__Task directions__. Lay out the lines of the data as a numbered list, leaving out any blank lines: begin at the line that contains "Task: Clear the Nome da parte field icon" and continue through the end of the data.

(Records from a data source)
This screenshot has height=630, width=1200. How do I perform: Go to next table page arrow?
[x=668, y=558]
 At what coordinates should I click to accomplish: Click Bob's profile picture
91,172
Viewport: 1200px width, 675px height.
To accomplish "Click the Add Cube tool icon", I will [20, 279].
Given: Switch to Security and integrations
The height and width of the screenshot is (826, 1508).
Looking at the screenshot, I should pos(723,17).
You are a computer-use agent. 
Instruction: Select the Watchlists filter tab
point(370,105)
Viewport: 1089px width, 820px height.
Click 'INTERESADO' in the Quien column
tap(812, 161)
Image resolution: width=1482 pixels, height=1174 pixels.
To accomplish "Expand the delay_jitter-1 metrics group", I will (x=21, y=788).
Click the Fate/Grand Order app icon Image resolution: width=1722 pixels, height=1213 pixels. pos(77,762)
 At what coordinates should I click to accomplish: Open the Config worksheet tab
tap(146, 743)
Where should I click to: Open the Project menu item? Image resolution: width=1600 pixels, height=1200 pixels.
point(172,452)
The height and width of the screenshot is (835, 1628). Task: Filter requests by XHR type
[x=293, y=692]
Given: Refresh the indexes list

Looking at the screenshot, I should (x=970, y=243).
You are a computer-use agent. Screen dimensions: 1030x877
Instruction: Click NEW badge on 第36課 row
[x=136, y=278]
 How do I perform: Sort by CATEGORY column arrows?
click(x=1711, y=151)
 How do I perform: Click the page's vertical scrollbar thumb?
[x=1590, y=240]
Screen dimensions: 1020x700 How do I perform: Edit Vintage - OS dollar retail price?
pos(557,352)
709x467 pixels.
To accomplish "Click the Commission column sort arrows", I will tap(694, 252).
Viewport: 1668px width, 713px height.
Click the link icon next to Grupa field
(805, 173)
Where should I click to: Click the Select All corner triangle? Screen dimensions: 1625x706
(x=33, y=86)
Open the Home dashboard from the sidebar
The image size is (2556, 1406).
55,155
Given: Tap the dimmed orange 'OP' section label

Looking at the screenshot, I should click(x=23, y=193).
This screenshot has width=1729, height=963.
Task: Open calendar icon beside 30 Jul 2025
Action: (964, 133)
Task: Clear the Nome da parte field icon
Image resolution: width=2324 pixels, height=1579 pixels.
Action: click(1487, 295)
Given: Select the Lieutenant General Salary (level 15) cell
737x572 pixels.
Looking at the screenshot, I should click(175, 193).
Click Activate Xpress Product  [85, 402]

__Exercise answer__.
1. Task: Clear the Nome da parte field icon
2. Image resolution: width=2324 pixels, height=1579 pixels.
3. Action: click(1487, 295)
4. Given: Select the Lieutenant General Salary (level 15) cell
5. 737x572 pixels.
6. Looking at the screenshot, I should click(175, 193).
7. Click Activate Xpress Product  [85, 402]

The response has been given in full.